On another forum it works fine.
I choose a pic.
Click share.
Click copy URL
Paste into my post and the image appears on the thread.
On here though, it just appears as a link.

__
https://flic.kr/p/FEN8YF
Is it something I'm not doing or is Flikr not DW friendly?


----------



## Andyblue (Jun 20, 2017)

Looks like it might be a common issue - last page or 2 on here http://www.detailingworld.co.uk/forum/showthread.php?t=396140&page=20&highlight=post+images


----------



## FiestaRed (Jan 13, 2018)

Flickr has just be "acquired" by Smugmug, the website platform provider.

I'm sure it's nothing to do with the problems you're having right now. Through my website, I had a mail from Smugmug saying they're going to be making quite a few changes to Flickr in the coming months.


----------



## Maxtor (Feb 23, 2007)

350z still looking fresh after more than 10 years by Andy Ten, on Flickr

Click on share and click on the BB code select the size you want and the copy and paste.


----------



## Ben_W (Feb 15, 2009)

FiestaRed said:


> Flickr has just be "acquired" by Smugmug, the website platform provider.
> 
> I'm sure it's nothing to do with the problems you're having right now. Through my website, I had a mail from Smugmug saying they're going to be making quite a few changes to Flickr in the coming months.


Good.

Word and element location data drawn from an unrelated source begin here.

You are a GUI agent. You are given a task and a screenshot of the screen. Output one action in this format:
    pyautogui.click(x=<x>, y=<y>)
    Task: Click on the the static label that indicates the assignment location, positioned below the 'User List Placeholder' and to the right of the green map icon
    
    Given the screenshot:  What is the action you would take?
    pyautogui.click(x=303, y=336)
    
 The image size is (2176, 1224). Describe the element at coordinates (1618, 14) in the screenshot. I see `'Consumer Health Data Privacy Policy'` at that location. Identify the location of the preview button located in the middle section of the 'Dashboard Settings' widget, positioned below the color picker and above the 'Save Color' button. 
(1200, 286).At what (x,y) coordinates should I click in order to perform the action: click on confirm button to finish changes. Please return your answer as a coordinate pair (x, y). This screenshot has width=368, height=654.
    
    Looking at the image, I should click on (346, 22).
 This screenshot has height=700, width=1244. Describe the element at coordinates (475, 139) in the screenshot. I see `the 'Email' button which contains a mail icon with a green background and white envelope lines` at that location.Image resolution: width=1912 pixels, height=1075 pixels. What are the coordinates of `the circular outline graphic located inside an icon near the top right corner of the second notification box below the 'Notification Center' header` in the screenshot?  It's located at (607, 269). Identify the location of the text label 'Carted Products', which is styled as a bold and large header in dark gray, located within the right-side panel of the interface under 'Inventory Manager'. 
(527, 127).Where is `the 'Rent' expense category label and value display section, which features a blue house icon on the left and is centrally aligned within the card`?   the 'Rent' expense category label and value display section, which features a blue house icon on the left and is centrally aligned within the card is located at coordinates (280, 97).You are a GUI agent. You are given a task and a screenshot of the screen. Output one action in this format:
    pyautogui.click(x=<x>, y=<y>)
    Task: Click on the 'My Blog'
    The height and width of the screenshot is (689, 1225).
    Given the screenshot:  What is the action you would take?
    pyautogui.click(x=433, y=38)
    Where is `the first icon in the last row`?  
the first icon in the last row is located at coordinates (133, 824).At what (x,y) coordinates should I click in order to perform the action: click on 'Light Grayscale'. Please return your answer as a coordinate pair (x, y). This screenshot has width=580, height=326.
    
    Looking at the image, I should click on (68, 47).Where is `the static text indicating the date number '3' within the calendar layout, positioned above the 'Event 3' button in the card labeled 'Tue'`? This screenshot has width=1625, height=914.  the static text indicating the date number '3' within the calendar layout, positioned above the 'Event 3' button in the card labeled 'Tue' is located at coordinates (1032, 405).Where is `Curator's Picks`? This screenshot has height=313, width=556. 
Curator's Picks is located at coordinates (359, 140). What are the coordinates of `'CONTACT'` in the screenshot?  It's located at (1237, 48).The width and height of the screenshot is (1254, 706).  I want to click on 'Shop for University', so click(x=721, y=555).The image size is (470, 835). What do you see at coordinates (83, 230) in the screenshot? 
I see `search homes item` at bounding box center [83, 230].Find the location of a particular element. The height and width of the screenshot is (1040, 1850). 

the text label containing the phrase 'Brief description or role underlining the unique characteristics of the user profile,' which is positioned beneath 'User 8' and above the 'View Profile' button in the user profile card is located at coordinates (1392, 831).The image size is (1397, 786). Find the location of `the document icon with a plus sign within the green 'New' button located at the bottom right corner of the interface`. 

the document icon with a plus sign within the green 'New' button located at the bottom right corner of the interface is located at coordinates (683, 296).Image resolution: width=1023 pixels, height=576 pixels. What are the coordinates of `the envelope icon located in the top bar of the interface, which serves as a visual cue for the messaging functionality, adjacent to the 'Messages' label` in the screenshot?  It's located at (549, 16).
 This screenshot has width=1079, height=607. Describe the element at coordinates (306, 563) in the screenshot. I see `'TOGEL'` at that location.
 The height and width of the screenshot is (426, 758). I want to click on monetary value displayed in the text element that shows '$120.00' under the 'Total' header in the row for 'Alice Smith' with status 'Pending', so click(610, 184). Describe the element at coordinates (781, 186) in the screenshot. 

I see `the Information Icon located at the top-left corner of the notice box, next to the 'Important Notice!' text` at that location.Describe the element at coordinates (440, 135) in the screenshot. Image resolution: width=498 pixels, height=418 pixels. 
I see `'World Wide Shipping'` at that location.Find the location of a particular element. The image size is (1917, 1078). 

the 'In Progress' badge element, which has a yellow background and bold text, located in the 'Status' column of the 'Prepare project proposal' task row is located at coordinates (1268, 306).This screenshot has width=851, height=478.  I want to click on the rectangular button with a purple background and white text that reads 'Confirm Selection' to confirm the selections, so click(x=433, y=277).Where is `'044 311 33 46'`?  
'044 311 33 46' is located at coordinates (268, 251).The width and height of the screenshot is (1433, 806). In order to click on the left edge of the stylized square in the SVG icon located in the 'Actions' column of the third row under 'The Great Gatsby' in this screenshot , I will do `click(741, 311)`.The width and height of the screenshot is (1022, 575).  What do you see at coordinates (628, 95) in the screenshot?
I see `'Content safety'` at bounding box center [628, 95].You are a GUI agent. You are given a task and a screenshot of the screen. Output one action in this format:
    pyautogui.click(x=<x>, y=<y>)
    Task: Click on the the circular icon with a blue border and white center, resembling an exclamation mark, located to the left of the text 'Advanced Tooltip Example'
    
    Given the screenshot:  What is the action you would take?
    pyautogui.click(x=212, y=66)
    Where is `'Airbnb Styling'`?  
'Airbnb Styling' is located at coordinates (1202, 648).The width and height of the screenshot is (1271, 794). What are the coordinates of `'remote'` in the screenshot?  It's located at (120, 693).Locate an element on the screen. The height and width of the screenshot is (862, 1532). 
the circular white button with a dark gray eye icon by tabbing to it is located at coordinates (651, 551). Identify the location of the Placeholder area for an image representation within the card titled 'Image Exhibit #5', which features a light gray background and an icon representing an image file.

Its got THE clunkiest mobile user interface ive come across.....


----------



## HEADPHONES (Jan 1, 2008)

Test attachment using Flickr2BBcodeLITE app to obtain BB code on Android phone


----------



## HEADPHONES (Jan 1, 2008)

Looks like I've found a solution.
Thanks everyone.
Today's new word for me is BB code :lol:


----------